1.5.b. l’engagement d’une relation entière se traduisant par la responsabilité de l’un envers l’autre ; le couple prend en compte toutes les dimensions de la vie conjugale : la fidélité à la parole donnée, le soutien moral, l’assistance matérielle, le respect de la personne, la durée. Le couple a un avenir et un devenir dans le temps.

1.5.c. l’engagement au-delà de la relation à deux énonçant la responsabilité sociétale ; le couple reconnu par la société a un rôle social, il sera partie prenante, engagé dans la construction d’une société solidaire et fraternelle, notamment entre les générations.

1.5.d. l’engagement spirituel s’exprimant par l’ouverture à Dieu ; le couple s’ouvre à la dimension spirituelle et cherche sens et orientation dans la foi chrétienne et la vie communautaire.

1.6. La bénédiction à l’occasion d’un mariage est une parole et un geste qui proclament la grâce de Dieu et qui attestent de sa présence à cette étape de la vie du couple. La bénédiction religieuse n’est ni une obligation ni un droit.

2. L’UEPAL, et la bénédiction des couples mariés de même sexe

2.1. Suite à l’Assemblée de l`Union de juin 2014 qui demandait de poursuivre la réflexion, l’Assemblée de l’Union de novembre 2019 rappelle que :

2.1.a. nous nous reconnaissons sœurs et frères en Christ dans l’écoute de la Parole de Dieu et la célébration des sacrements.

2.1.b. cette communion en Christ est un espace où, en Église et en société, se vivent différentes convictions et pratiques de la foi.

2.1.c. l’unité de l’Église est un don de Dieu donné en Christ. Elle se vit humblement dans la réflexion, la prière commune et par la diversité. L’unité n’est pas remise en cause par une divergence d’opinions relative aux questions éthiques et sociétales, sauf dans des cas extrêmes11.

2.1.d. la décision de bénir des couples mariés de même sexe relève des adiaphora11 (éléments non essentiels de la foi chrétienne) et non du status confessionis (éléments essentiels de la foi chrétienne).

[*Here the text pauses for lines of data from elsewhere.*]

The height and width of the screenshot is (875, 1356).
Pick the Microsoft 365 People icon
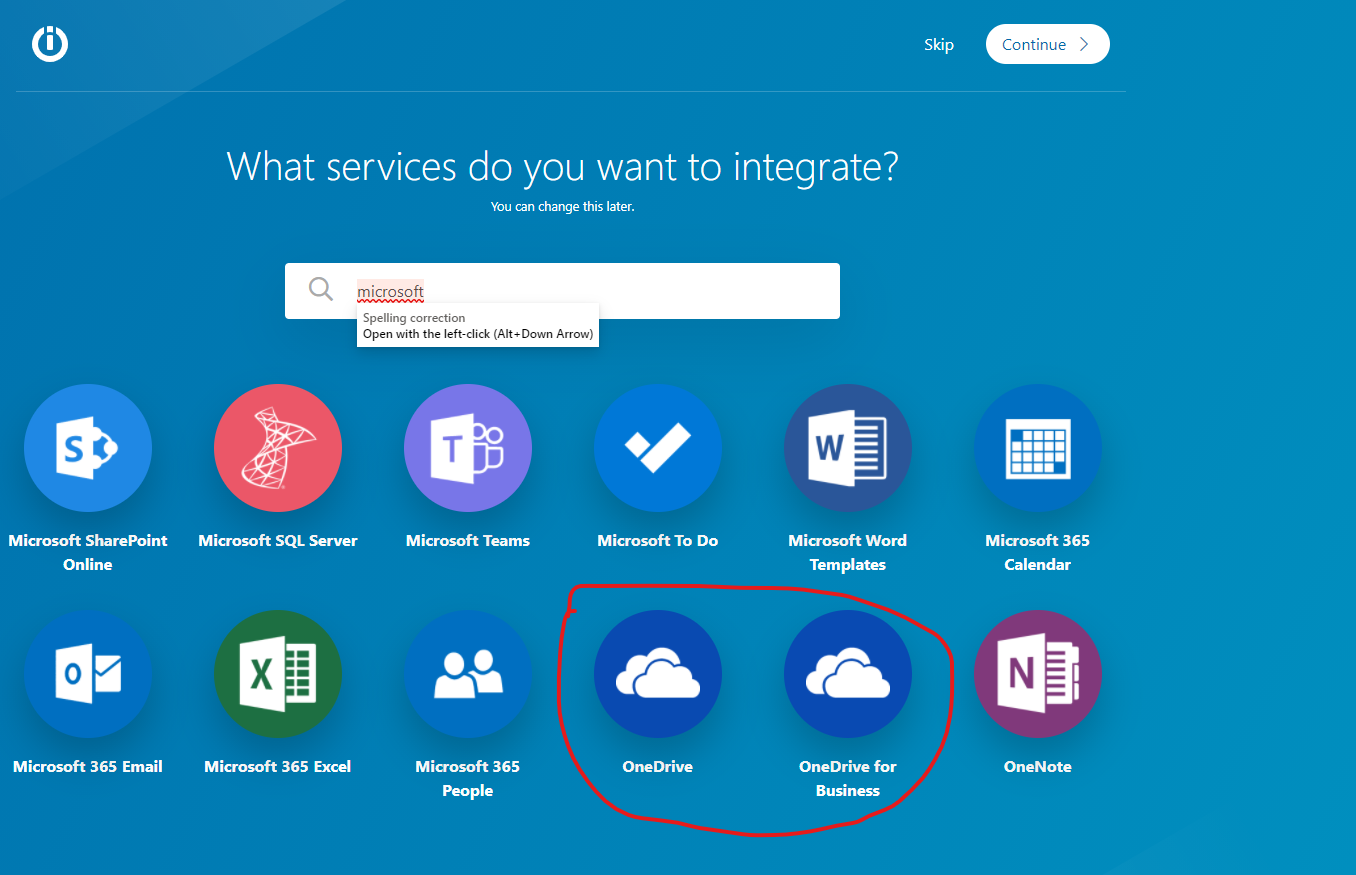[x=468, y=674]
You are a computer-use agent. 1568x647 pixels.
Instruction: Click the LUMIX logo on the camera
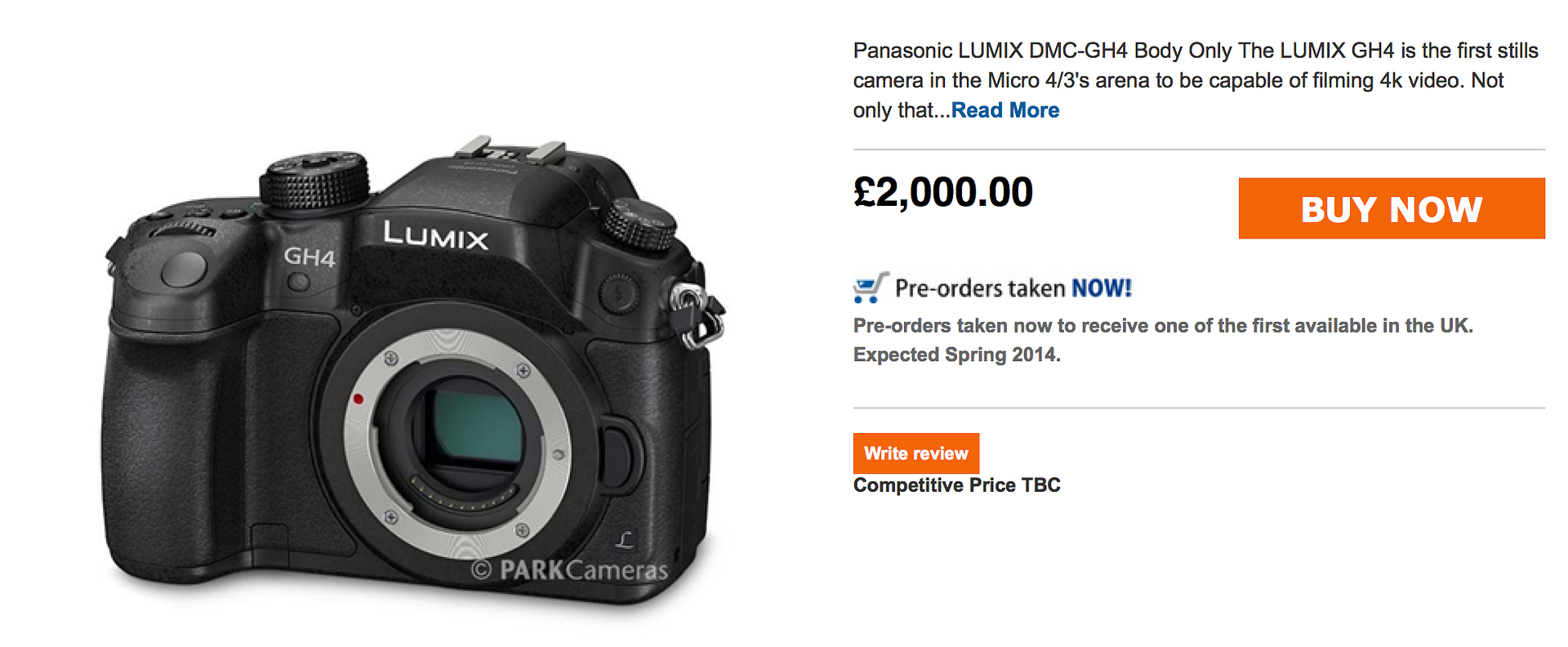(436, 235)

Elle n’est donc pas une question fondamentale qui remet en cause notre confession de l’Évangile de Jésus-Christ. Cette affirmation est un défi pour la communion avec des frères et sœurs qui ne partagent pas cette compréhension.

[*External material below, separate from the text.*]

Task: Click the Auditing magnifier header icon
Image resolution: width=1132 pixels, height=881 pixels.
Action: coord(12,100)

2.1.e. la diversité de l’Église se vit aussi dans le domaine de la bénédiction d’un couple marié de même sexe : coexistent dans l’UEPAL des personnes et des lieux pour lesquels la bénédiction d’un couple marié de même sexe n’est pas envisageable, et des personnes et des lieux où cette bénédiction est envisageable. Cette diversité est une opportunité de cultiver notre communion, une occasion d’approfondir la conception protestante du couple et un espace pour vivre la culture protestante du débat.

2.2. C’est pourquoi, pour la question spécifique qui lui est soumise aujourd’hui, l’Assemblée de l’Union propose que, lorsqu’un couple marié de même sexe veut placer son alliance devant Dieu et demande une bénédiction, le pasteur sollicité en débattra avec le conseil presbytéral :

2.2.a. ils intègreront dans leurs réflexions générales sur le couple les éléments proposés au point 1 ;

2.2.b. ils tiendront compte de la communauté locale et pourront solliciter des personnes ressources de l’UEPAL pour un accompagnement de la réflexion ;

2.2.c. la réponse à une demande de bénédiction d’un couple marié de même sexe donnée en paroisse sera le fruit d’un accord entre le conseil presbytéral et le ou les pasteurs. La réponse pourra être favorable ou défavorable ;

2.2.d. lorsqu’un pasteur ou un conseil presbytéral ne sera pas en mesure de répondre favorablement à une demande de bénédiction d’un couple marié de même sexe, ensemble ils orienteront le couple vers une paroisse et/ou un pasteur susceptibles d’accueillir cette demande.

3. Accompagnement pastoral des situations

L’UEPAL proposera du matériel liturgique de bénédiction pour différentes situations afin de prendre en compte toutes les formes d’engagements évoquées au point 1.